Task statement. Every line of the entries below that mentions "computer" is to be copied out.

*** Opening Provided entries ***

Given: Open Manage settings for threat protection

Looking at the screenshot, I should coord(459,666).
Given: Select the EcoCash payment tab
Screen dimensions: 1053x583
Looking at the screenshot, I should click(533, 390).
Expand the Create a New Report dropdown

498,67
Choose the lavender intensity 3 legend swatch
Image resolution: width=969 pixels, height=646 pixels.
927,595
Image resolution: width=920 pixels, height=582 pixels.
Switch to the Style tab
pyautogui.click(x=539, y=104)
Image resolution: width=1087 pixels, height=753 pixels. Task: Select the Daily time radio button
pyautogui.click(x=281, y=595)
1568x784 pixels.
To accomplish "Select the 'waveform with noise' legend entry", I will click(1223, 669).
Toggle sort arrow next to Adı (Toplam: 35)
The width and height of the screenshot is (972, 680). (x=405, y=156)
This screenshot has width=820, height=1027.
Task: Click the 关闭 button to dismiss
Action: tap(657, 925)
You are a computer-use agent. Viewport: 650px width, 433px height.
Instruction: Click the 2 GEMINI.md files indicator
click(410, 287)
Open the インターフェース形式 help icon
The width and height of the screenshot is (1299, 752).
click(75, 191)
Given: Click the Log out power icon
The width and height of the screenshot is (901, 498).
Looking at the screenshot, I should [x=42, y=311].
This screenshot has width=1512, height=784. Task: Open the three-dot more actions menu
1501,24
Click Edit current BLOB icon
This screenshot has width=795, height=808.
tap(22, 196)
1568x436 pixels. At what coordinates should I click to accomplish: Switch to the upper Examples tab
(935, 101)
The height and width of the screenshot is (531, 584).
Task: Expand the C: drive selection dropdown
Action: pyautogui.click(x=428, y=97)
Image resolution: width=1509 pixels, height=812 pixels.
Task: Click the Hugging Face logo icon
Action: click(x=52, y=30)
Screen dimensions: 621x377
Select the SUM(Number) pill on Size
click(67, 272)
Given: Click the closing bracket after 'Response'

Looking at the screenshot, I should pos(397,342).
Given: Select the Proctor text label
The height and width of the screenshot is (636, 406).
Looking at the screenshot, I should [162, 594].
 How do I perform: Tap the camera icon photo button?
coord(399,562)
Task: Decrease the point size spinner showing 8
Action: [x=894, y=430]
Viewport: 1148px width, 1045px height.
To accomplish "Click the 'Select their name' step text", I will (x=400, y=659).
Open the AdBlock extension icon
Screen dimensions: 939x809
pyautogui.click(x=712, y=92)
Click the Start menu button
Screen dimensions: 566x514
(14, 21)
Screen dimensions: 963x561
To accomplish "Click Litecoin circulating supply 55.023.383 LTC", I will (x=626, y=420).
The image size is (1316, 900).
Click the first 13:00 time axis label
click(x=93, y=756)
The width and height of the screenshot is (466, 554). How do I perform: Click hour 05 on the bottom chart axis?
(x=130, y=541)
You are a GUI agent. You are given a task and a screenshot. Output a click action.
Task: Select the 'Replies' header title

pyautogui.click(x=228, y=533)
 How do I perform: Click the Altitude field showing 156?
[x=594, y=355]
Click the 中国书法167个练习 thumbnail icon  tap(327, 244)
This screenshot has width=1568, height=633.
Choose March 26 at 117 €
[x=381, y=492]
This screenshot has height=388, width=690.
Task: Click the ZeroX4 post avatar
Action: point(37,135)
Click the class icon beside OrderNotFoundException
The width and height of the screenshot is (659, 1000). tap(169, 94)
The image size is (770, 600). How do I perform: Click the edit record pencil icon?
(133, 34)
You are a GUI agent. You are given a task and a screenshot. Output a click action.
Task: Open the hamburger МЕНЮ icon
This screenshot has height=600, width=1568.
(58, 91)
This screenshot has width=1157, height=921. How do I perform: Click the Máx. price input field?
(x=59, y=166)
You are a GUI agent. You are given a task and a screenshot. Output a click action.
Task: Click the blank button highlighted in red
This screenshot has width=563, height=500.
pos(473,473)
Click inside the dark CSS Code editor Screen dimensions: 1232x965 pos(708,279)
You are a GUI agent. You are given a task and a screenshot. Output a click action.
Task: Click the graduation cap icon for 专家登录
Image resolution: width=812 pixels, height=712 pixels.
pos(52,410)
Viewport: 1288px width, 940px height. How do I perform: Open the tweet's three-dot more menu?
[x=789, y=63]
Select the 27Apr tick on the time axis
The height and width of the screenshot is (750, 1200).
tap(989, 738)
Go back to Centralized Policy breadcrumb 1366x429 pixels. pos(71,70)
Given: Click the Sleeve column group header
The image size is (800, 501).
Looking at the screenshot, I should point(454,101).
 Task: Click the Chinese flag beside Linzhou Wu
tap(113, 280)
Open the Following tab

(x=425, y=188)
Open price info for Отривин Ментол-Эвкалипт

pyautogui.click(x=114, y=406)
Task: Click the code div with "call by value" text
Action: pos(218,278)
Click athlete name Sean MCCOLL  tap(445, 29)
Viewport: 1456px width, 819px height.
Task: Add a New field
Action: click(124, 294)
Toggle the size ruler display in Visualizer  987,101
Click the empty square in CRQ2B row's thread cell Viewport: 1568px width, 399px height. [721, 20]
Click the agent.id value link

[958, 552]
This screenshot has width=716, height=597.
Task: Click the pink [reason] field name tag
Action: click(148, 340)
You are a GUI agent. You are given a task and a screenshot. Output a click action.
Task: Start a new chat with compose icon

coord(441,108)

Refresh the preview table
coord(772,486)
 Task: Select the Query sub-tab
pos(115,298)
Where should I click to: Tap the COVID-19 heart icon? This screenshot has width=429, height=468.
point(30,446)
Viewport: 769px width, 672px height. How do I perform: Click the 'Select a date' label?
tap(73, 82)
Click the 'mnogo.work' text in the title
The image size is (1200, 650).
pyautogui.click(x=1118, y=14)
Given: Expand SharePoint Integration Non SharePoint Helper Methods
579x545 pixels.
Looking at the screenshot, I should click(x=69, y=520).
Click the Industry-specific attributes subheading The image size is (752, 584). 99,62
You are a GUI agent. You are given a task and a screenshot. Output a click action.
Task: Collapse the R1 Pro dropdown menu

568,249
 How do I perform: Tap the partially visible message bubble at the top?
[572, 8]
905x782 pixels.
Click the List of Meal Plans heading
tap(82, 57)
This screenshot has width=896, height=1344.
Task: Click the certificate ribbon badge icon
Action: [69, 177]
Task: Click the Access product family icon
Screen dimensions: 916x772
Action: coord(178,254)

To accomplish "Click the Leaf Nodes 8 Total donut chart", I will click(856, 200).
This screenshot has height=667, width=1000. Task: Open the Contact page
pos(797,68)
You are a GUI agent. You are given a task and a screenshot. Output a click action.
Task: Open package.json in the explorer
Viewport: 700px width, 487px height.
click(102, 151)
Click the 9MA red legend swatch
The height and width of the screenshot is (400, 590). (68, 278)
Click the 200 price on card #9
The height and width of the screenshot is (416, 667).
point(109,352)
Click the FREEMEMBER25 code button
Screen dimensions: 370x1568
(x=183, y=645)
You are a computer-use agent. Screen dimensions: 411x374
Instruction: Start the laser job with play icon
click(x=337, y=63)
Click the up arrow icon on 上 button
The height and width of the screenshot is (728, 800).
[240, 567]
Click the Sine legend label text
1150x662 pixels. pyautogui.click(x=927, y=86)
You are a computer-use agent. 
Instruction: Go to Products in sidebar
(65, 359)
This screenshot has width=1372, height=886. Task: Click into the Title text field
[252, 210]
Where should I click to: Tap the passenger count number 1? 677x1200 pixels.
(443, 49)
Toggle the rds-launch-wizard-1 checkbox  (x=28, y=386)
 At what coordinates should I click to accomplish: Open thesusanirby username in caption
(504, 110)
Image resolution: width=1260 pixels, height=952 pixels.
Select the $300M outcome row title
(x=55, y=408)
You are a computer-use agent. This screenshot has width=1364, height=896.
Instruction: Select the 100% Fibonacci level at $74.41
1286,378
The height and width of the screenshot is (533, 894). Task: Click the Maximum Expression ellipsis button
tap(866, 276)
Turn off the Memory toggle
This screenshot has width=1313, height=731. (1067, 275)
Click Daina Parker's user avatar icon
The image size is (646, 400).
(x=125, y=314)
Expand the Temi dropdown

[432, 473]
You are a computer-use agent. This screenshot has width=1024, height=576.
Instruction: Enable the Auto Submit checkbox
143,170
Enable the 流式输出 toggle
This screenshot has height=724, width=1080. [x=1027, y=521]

*** Closing Provided entries ***

Response for this exercise.
You are a computer-use agent. Viewport: 650px width, 433px height.
You are a computer-use agent. Screen dimensions: 411x374
You are a computer-use agent. 
You are a computer-use agent. This screenshot has width=1364, height=896.
You are a computer-use agent. This screenshot has width=1024, height=576.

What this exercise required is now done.